> [Task requirements]: Reproduce everything from the line that contains "Task: Click the Read info icon in benchmark" down to the line that contains "Where should I" in the listing below, word for word and nothing more. Leave the pictures out.

> [The data]:
-- -- --

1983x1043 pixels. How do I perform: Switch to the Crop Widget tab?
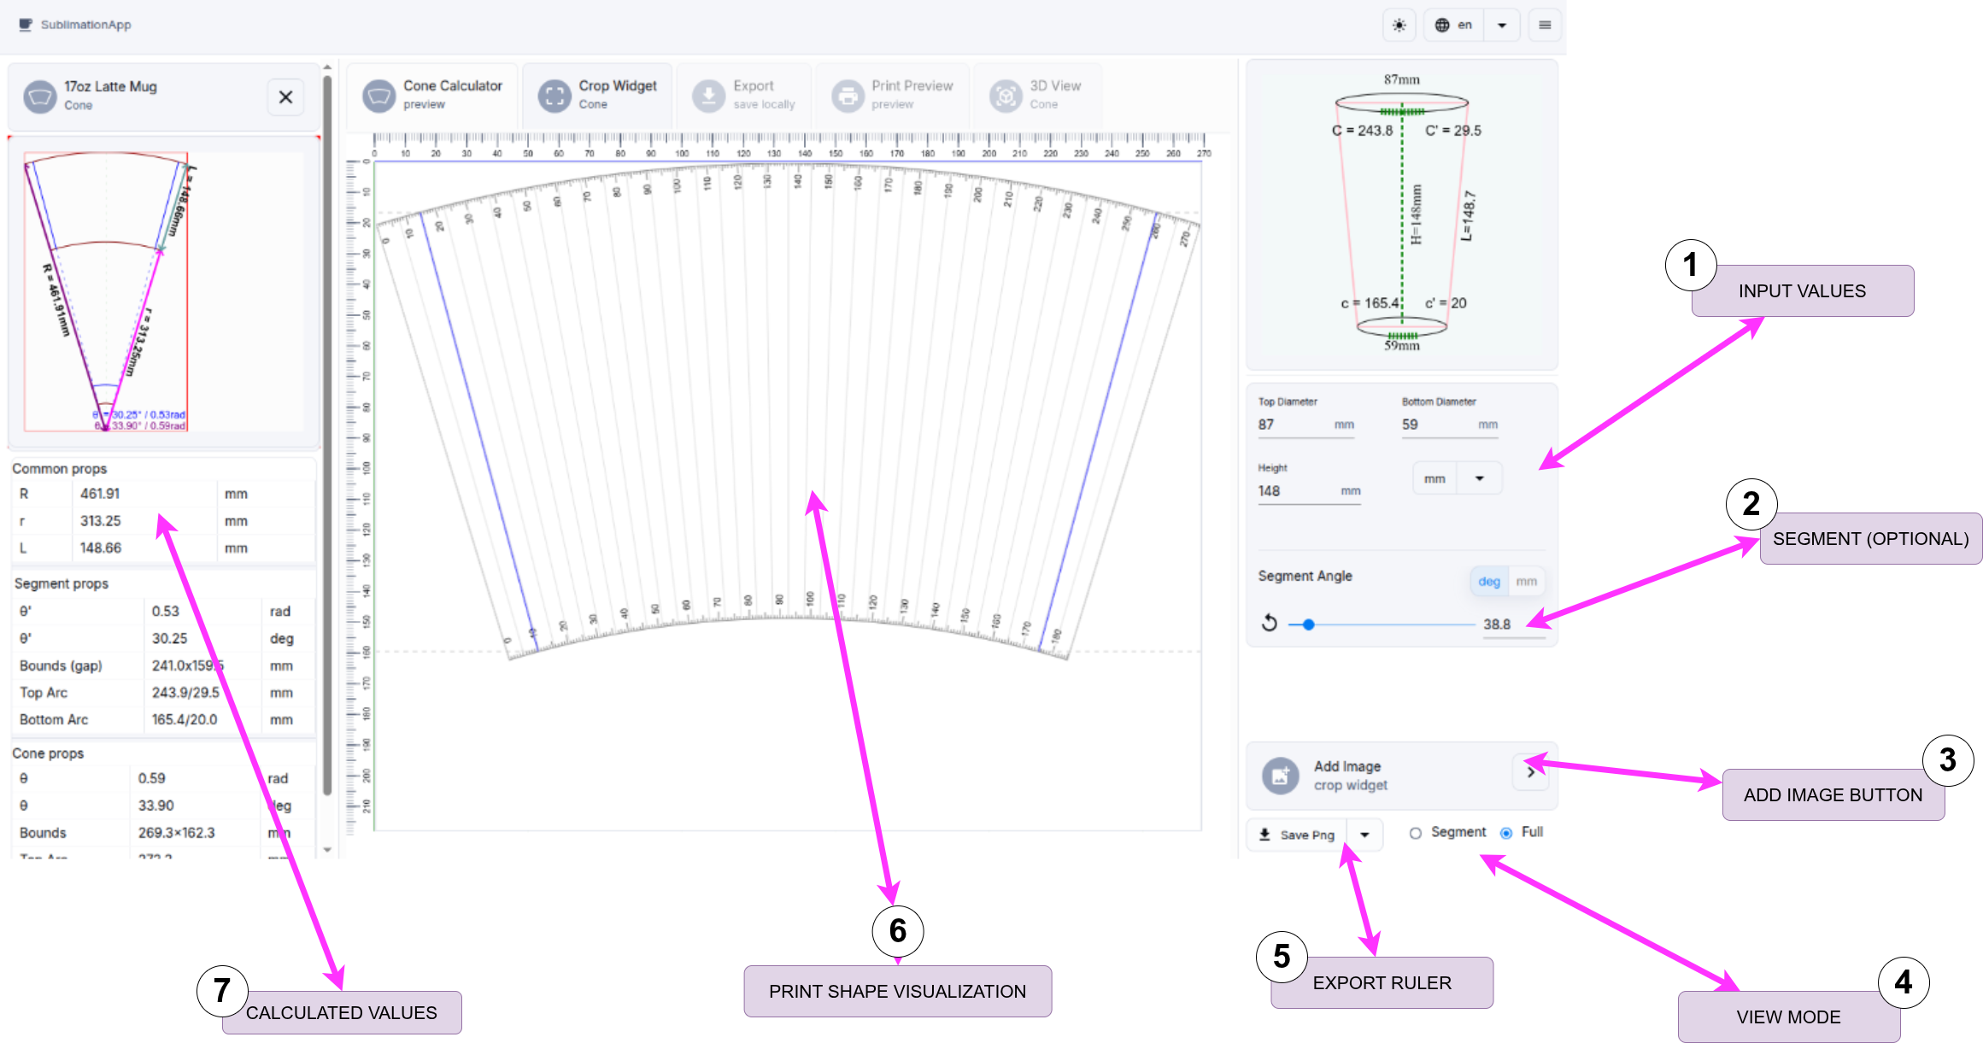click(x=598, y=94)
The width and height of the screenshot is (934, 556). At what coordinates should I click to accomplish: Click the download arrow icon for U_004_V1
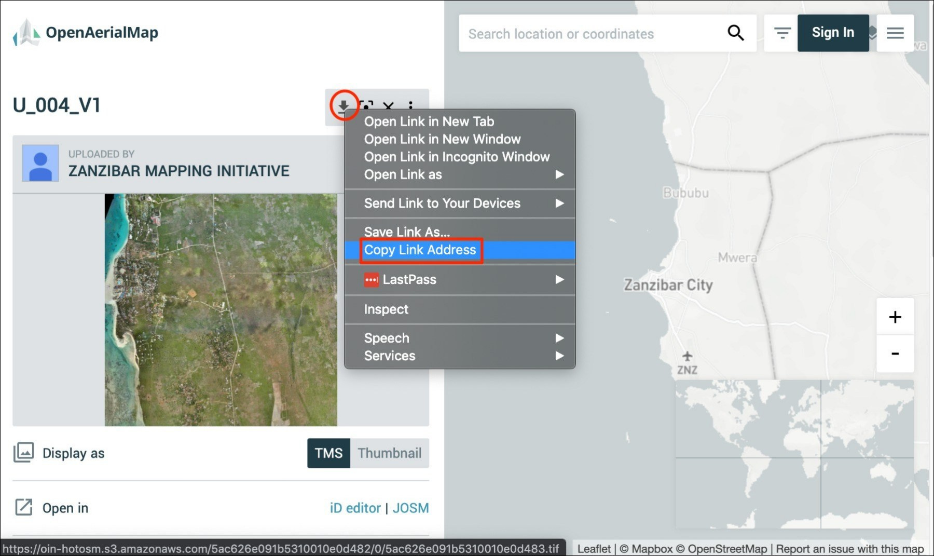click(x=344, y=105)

-- -- --

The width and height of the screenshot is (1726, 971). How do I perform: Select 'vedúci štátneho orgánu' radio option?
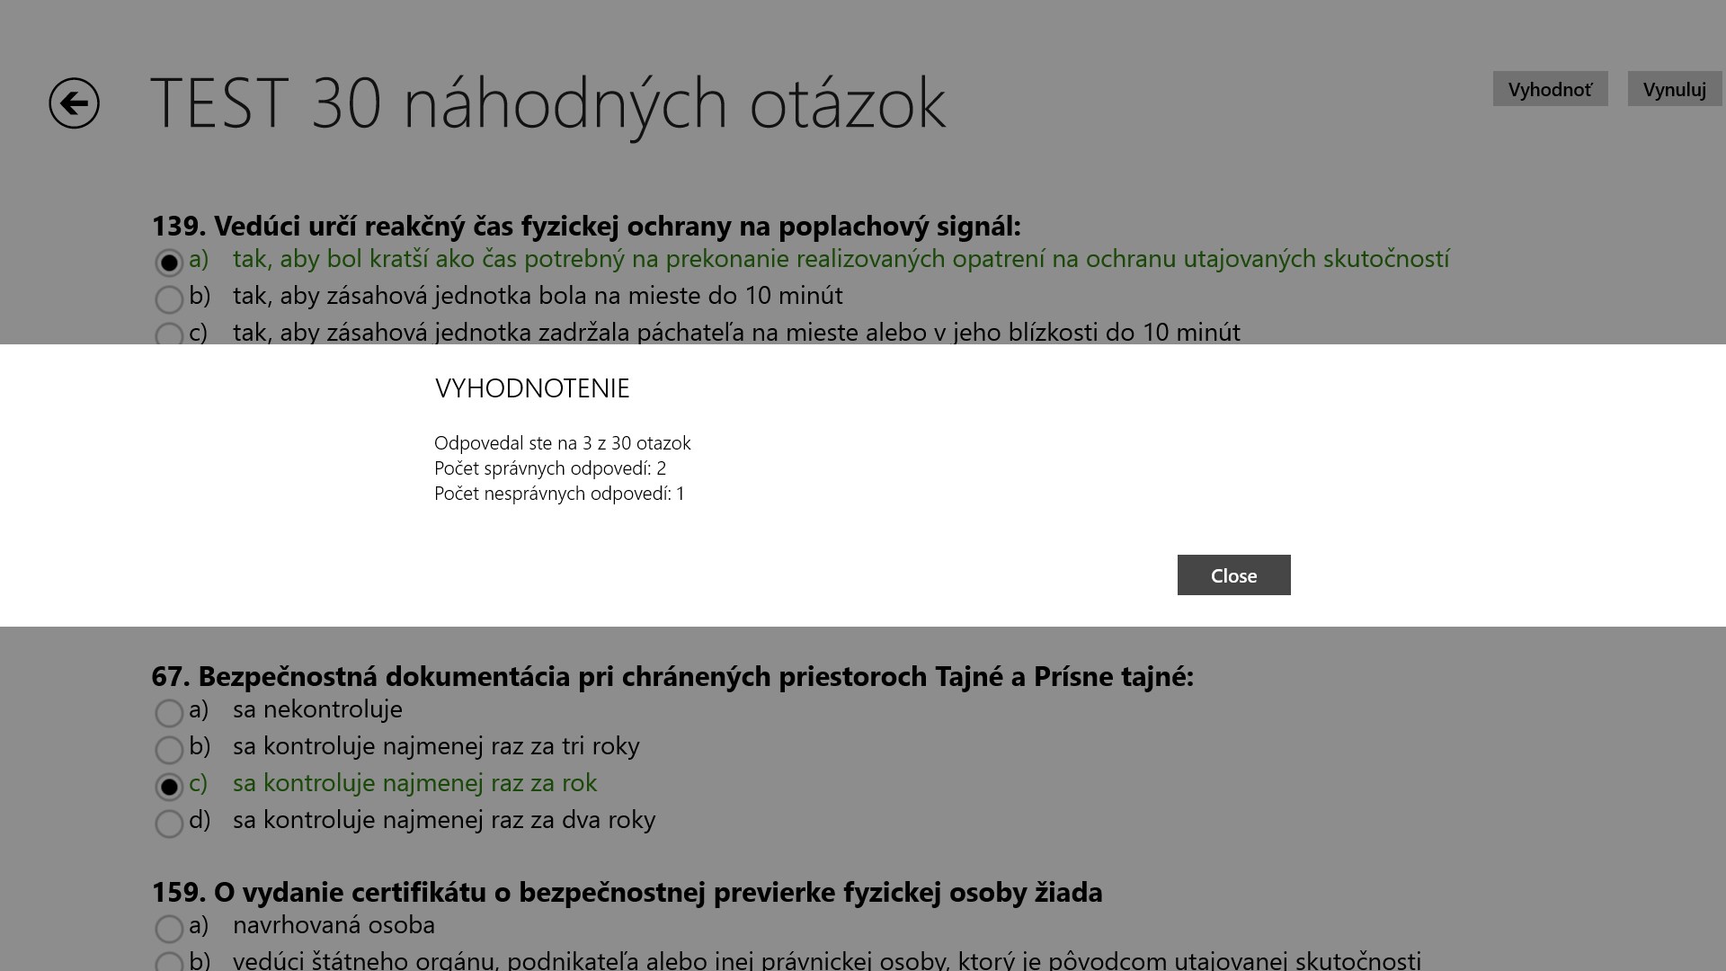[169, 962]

-- -- --

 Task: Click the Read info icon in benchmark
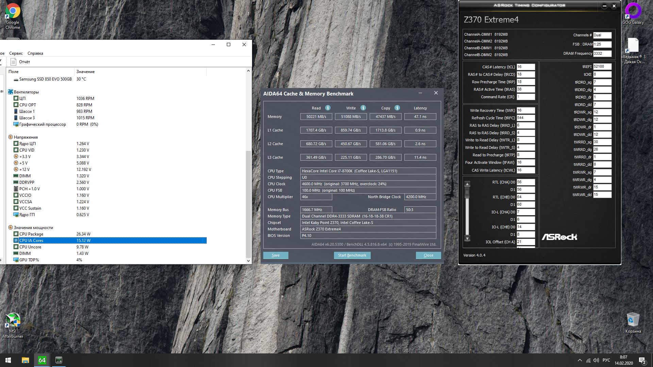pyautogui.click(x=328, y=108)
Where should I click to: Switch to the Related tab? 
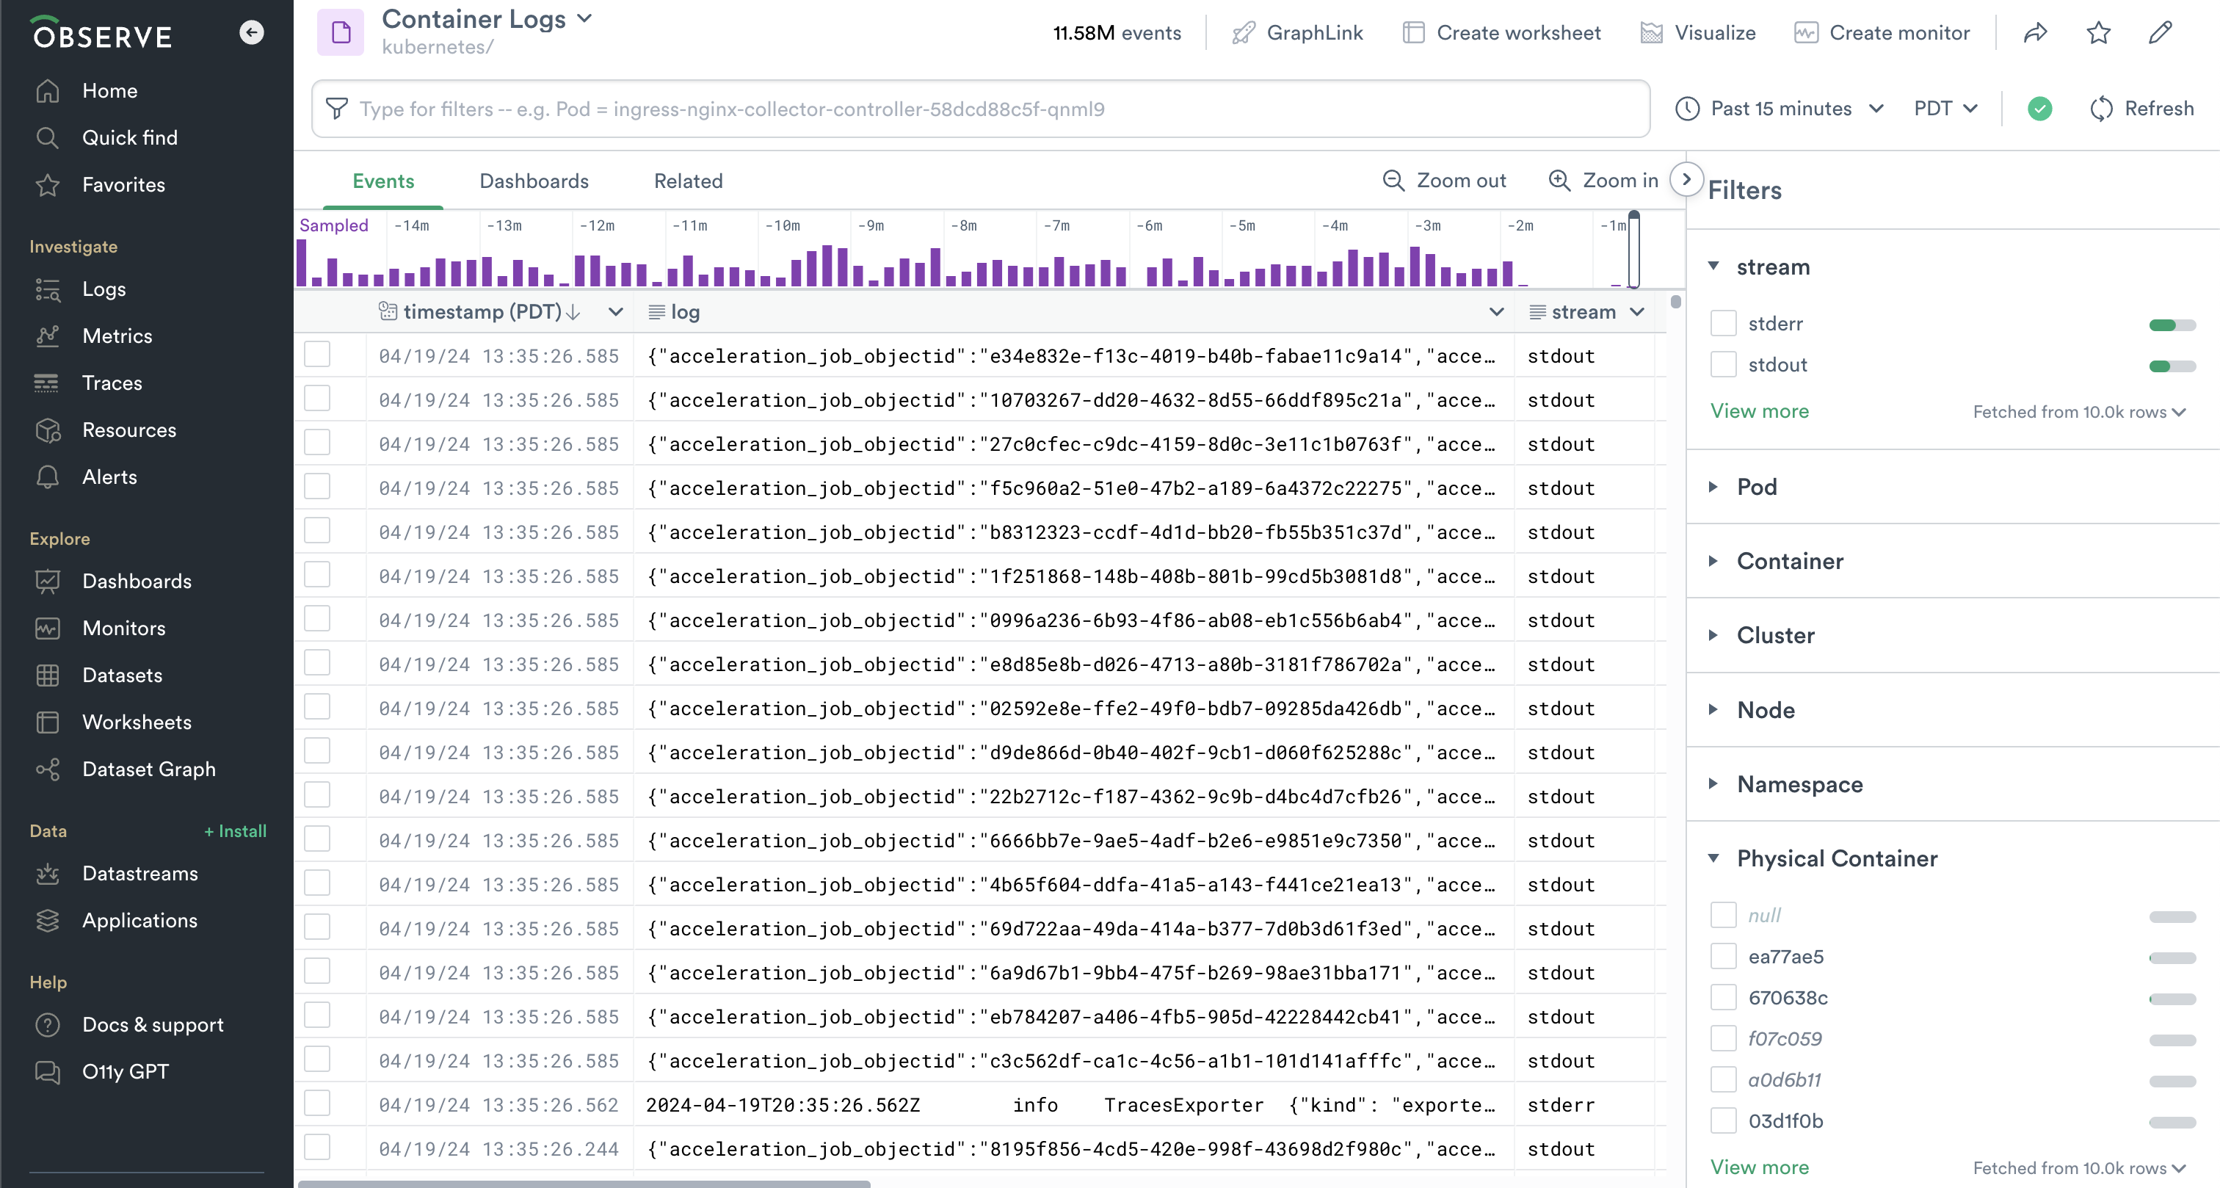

-- -- --

> [Task solution]:
 Task: Click the Read info icon in benchmark
pyautogui.click(x=328, y=108)
Where should I click to: Switch to the Related tab? 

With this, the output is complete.